1. Die Art. 3 Buchst. b und 9 Abs. 2 der Achten Richtlinie 79/1072/EWG des Rates vom 6. Dezember 1979 zur Harmonisierung der Rechtsvorschriften der Mitgliedstaaten über die Umsatzsteuern ‐ Verfahren zur Erstattung der Mehrwertsteuer an nicht im Inland ansässige Steuerpflichtige sind dahin auszulegen, dass eine dem Muster in Anhang B dieser Richtlinie entsprechende Bescheinigung grundsätzlich die Vermutung begründet, dass der Betreffende nicht nur in dem Mitgliedstaat, dessen Steuerverwaltung ihm die genannte Bescheinigung ausgestellt hat, mehrwertsteuerpflichtig ist, sondern dass er dort auch ansässig ist.

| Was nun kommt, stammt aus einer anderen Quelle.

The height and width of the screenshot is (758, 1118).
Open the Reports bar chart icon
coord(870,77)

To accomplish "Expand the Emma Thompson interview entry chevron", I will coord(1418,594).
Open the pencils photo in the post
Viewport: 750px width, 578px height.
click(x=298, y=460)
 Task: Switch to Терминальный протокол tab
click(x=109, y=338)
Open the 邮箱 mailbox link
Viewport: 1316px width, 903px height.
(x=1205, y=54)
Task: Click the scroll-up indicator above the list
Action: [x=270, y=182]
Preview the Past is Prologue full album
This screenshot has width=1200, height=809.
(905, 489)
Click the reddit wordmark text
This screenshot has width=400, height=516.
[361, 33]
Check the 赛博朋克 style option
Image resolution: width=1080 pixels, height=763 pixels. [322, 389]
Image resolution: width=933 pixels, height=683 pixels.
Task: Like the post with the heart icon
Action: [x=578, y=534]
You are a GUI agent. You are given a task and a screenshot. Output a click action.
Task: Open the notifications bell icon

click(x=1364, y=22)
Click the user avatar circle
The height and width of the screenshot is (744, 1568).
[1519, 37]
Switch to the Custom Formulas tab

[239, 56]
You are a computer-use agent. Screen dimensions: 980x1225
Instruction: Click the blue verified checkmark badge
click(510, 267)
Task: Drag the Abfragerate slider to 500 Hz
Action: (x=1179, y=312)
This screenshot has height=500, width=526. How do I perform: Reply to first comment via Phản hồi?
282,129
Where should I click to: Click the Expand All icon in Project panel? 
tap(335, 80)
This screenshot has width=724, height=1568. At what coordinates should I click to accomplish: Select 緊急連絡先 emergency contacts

Diese Bestimmungen bedeuten allerdings nicht, dass es der Steuerverwaltung des Staates, in dem die Erstattung der Vorsteuer beantragt wird, verwehrt wäre, sich bei Zweifeln an der wirtschaftlichen Realität des Sitzes, dessen Anschrift in dieser Bescheinigung angegeben ist, zu vergewissern, ob diese Realität tatsächlich gegeben ist, indem sie auf die Verwaltungsmaßnahmen zurückgreift, die die Gemeinschaftsregelung auf dem Gebiet der Mehrwertsteuer hierzu vorsieht.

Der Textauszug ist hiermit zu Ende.